Avient Corporation
- Formerly: PolyOne Corporation (2000–2020)
- Type: Public
- Traded as: NYSE: AVNT; S&P 400 component;
- Industry: Plastics
- Founded: August 31, 2000; 25 years ago
- Headquarters: Avon Lake, Ohio, U.S.
- Key people: Ashish Khandpur, CEO
- Products: Specialty polymer materials and compounds
- Revenue: US$3.28 billion (2023)
- Number of employees: 9,200 (2025)
- Website: avient.com

= Avient Corporation =

US manufacturer of specialized polymers

Avient Corporation is a global materials solutions company headquartered in Avon Lake, Ohio, United States, employing approximately 9,000 people worldwide. Its products include colorants, advanced composites, functional additives and engineered materials.

==History==

PolyOne logo

PolyOne was formed on August 31, 2000 from the consolidation of The Geon Company (Geon) and M.A. Hanna Company (Hanna). The merger between M.A. Hanna Company and The Geon Company in 2000 produced PolyOne Corporation. In 2009, PolyOne was ranked #731 on the Fortune 1000 list and included in the S&P 600 investment index.

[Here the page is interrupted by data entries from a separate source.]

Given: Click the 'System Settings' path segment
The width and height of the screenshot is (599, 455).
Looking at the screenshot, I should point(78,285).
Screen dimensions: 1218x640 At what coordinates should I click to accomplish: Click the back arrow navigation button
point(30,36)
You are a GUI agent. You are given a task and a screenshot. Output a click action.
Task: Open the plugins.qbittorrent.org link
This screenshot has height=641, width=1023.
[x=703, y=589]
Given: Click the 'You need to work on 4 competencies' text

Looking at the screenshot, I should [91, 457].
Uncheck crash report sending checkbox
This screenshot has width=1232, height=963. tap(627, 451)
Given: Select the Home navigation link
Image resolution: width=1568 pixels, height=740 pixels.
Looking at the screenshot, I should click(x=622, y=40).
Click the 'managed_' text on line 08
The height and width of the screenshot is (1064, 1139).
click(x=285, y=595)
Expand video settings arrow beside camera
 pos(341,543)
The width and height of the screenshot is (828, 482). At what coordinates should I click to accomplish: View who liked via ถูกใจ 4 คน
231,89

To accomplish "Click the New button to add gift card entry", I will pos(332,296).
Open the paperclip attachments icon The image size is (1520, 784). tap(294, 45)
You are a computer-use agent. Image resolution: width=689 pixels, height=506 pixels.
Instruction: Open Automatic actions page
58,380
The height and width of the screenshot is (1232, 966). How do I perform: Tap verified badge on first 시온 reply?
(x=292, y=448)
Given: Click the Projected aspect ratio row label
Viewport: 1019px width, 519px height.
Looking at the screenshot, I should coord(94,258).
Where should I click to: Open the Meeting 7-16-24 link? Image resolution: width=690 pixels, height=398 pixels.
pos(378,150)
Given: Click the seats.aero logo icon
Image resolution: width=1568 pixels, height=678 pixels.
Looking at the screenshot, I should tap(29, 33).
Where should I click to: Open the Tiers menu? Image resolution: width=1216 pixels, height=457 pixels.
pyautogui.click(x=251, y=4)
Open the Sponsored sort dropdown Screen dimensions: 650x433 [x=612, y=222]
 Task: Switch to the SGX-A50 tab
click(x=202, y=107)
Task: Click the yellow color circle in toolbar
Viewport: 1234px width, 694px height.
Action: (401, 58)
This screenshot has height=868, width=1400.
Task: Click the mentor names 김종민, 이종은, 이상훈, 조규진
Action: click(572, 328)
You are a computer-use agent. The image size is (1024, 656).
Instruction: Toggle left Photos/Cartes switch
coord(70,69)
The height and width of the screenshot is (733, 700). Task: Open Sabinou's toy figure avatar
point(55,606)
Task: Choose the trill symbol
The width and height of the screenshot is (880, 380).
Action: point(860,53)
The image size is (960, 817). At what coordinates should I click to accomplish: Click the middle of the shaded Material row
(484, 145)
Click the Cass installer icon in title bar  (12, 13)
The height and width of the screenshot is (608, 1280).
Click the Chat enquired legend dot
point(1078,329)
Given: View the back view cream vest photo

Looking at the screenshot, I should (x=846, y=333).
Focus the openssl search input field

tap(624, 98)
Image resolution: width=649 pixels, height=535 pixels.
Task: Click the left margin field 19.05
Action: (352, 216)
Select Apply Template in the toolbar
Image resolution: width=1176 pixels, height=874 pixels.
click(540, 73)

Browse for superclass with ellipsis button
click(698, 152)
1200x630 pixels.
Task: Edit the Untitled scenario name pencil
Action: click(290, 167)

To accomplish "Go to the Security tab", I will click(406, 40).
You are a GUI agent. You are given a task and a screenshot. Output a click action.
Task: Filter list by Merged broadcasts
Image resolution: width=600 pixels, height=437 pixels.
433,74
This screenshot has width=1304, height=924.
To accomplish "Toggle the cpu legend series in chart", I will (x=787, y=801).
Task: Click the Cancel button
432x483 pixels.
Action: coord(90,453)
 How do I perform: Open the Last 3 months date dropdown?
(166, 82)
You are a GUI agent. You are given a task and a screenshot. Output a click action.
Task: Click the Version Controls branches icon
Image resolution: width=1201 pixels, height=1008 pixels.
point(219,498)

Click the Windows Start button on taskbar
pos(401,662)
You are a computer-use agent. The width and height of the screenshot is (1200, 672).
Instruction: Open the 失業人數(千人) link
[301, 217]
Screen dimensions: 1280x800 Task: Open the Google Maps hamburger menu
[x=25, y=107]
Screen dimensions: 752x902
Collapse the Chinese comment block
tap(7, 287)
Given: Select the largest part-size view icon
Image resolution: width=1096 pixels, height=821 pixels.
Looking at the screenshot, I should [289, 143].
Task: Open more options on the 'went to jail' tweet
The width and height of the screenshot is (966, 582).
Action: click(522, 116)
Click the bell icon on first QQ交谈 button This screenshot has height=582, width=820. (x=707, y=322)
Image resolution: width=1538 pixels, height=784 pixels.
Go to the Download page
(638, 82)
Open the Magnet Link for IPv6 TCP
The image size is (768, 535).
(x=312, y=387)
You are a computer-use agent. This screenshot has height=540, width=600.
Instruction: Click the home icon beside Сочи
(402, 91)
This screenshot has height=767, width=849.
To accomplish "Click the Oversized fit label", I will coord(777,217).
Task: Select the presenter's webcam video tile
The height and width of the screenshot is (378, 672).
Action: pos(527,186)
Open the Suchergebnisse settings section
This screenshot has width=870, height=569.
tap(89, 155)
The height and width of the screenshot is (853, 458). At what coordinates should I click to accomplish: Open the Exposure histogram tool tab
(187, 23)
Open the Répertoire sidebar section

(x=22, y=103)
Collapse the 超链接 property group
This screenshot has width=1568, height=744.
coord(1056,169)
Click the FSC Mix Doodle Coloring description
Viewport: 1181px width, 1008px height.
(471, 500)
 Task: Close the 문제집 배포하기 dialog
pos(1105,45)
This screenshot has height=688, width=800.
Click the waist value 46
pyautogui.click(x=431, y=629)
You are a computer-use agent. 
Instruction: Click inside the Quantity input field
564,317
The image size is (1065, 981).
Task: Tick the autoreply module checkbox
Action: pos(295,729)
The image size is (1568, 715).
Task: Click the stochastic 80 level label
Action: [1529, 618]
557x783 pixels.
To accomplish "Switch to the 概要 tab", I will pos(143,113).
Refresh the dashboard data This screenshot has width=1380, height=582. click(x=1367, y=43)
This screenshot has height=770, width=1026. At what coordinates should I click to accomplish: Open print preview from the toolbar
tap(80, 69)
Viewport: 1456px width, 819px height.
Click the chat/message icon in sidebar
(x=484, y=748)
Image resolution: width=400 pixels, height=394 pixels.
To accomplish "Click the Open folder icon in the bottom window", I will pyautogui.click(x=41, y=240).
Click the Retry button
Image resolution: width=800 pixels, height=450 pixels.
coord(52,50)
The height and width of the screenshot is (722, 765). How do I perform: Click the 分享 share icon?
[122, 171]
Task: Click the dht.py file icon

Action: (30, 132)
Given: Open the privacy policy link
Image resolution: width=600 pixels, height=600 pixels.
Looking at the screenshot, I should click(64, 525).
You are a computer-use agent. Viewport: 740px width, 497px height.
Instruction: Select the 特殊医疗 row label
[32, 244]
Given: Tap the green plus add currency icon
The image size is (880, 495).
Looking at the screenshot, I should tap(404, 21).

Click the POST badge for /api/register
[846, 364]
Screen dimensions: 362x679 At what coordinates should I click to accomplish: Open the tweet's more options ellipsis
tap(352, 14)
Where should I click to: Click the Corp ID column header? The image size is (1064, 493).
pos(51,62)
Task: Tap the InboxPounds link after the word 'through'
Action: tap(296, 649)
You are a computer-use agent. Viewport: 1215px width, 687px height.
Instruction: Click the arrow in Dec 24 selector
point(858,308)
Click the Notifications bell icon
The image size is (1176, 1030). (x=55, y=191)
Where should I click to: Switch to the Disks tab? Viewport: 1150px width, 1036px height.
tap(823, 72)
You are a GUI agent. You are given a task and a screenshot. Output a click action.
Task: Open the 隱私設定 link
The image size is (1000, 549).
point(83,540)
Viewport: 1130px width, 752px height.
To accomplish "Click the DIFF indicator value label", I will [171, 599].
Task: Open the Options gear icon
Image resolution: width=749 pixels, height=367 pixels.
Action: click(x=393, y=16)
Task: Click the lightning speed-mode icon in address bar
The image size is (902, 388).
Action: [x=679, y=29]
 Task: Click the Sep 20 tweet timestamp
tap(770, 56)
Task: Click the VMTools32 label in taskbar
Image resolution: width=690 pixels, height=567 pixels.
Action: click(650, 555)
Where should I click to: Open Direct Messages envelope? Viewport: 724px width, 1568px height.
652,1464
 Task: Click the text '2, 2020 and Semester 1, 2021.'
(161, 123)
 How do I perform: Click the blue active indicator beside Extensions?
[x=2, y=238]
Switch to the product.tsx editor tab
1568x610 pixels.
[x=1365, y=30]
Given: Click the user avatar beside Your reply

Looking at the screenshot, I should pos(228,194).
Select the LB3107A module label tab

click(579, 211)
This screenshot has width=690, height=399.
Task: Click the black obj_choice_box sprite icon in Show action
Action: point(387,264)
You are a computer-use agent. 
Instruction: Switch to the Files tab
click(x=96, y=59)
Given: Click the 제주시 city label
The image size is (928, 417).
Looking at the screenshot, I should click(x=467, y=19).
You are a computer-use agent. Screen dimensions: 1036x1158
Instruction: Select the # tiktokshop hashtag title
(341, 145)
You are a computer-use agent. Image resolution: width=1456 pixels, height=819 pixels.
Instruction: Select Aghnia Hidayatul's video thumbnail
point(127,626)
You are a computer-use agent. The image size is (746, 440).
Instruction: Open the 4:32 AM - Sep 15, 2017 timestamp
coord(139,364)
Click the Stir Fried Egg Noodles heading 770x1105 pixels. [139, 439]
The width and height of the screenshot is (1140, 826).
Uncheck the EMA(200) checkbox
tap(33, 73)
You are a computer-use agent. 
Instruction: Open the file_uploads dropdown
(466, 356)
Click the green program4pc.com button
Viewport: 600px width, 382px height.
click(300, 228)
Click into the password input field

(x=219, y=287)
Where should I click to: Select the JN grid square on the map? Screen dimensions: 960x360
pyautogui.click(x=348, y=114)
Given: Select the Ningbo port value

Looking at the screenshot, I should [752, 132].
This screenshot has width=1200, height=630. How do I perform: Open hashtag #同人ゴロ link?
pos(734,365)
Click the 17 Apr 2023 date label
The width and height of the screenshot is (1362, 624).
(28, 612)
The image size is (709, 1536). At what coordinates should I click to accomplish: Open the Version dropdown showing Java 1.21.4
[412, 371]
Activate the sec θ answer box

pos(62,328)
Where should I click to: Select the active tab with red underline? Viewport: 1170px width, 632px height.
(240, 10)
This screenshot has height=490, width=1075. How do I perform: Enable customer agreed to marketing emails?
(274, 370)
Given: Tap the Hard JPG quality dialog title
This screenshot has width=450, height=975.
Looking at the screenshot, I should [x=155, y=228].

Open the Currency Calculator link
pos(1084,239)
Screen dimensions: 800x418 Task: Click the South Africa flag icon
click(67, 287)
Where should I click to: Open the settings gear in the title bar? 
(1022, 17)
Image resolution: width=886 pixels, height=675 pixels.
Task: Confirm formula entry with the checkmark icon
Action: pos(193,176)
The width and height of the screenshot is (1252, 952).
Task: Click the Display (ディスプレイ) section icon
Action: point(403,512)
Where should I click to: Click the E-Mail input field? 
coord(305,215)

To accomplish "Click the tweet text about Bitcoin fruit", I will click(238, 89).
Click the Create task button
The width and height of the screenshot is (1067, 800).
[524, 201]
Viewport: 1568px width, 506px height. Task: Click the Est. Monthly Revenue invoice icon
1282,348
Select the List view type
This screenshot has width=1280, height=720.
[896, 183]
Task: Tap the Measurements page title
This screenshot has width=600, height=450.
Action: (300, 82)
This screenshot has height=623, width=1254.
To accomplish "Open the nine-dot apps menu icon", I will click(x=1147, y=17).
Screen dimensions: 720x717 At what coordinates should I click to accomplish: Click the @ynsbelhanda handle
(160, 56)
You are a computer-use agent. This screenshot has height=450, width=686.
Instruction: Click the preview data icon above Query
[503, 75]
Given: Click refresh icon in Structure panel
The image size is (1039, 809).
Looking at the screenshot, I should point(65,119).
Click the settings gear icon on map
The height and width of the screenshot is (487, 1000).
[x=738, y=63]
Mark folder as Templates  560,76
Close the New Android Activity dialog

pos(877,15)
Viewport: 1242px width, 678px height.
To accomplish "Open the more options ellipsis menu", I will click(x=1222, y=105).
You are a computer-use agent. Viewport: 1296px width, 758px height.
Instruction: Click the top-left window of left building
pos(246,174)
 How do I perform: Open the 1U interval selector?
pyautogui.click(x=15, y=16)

Hanna was formed in 1885 as a privately held company focused on mining and shipping and became publicly held in 1927. In the mid-1980s, Hanna began to divest its historic mining and shipping businesses to focus on polymers. Hanna purchased its first polymer company in 1986.

Geon's roots date back to 1927 when BFGoodrich scientist Waldo Semon produced the first usable vinyl polymer, marketed under the trade name "Geon". In 1933, Waldo Semon was granted US Patent for PVC (U.S. Patent No. 1929453), and in 1948, BFGoodrich created a vinyl plastic division that was subsequently spun off through a public offering in 1993, creating Geon as a separate publicly held company.

In October 2019, PolyOne sold its performance products and solutions business unit, renamed to GEON Performance Solutions, to SK Capital.

In 2020, PolyOne acquired a division of Clariant and rebranding to the name Avient, and in 2021 acquired Magna Colours Ltd. for $48 million.

In April 2022, Avient Corporation has entered into an agreement with Royal DSM to purchase the DSM Protective Materials business for a purchase price of $1.485B.